Canary Workers’ Co-op
What did the leaked documents reveal about the West’s ‘dirty war’?
The Canary listed five leaked, declassified and censored secret government documents, that “reveal the ugly truths behind what has been described as the West’s “dirty war” in Libya.”
- France wanted control over Gaddafi’s billions in gold and silver bullion
- The US and UK knew al-Qaida members were embedded in rebel groups, yet armed them anyway
- A secret Libya to Syria ‘weapons pipeline’ was set up to fuel the devastating conflict in Syria
- Fake propaganda was planted in the media to make Gaddafi look like a fanatical monster that must be stopped
- Secretary of State Hillary Clinton was informed there was no real humanitarian basis for NATO’s bombing, but NATO would continue its devastating bombing of Libya for another seven months anyway
Read more about the leaked documents – including the experts from the leaked documents on the Canary.
‘BBC is complicit’ – the role of western media in the 2011 intervention
Someone else pointed out the BBC’s own role in the 2011 invasion.

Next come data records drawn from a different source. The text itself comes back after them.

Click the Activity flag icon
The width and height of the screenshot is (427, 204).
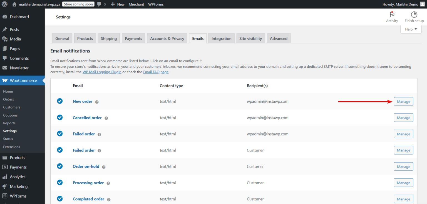coord(392,14)
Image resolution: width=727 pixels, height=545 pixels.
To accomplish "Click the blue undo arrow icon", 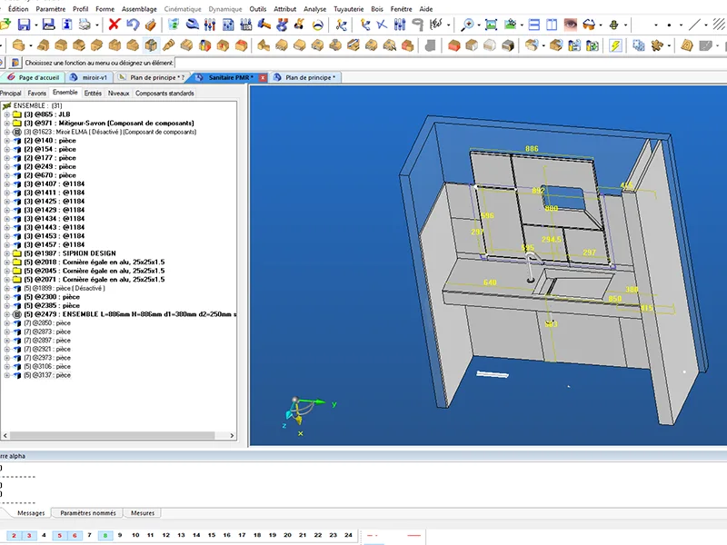I will pyautogui.click(x=133, y=25).
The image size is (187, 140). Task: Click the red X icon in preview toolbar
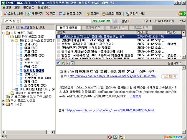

BBC talking like they didn’t play a vital role in shaping the narrative to justify the NATO military aggression that destroyed Libya in 2011 https://t.co/ShIG9uRJs8
— Hadi Nasrallah (@HadiNasrallah) September 14, 2023
A research paper into the BBC and Al Jazeera‘s coverage, specifically their framing, of the West’s invasion of Libya noted:
the coverage of both these networks was aligned with the national and foreign policy interests of their home countries, making their political contexts the main influence on their news agendas. News frames across the sample reflected coverage that was largely supportive of the aims of opposition and the intervention.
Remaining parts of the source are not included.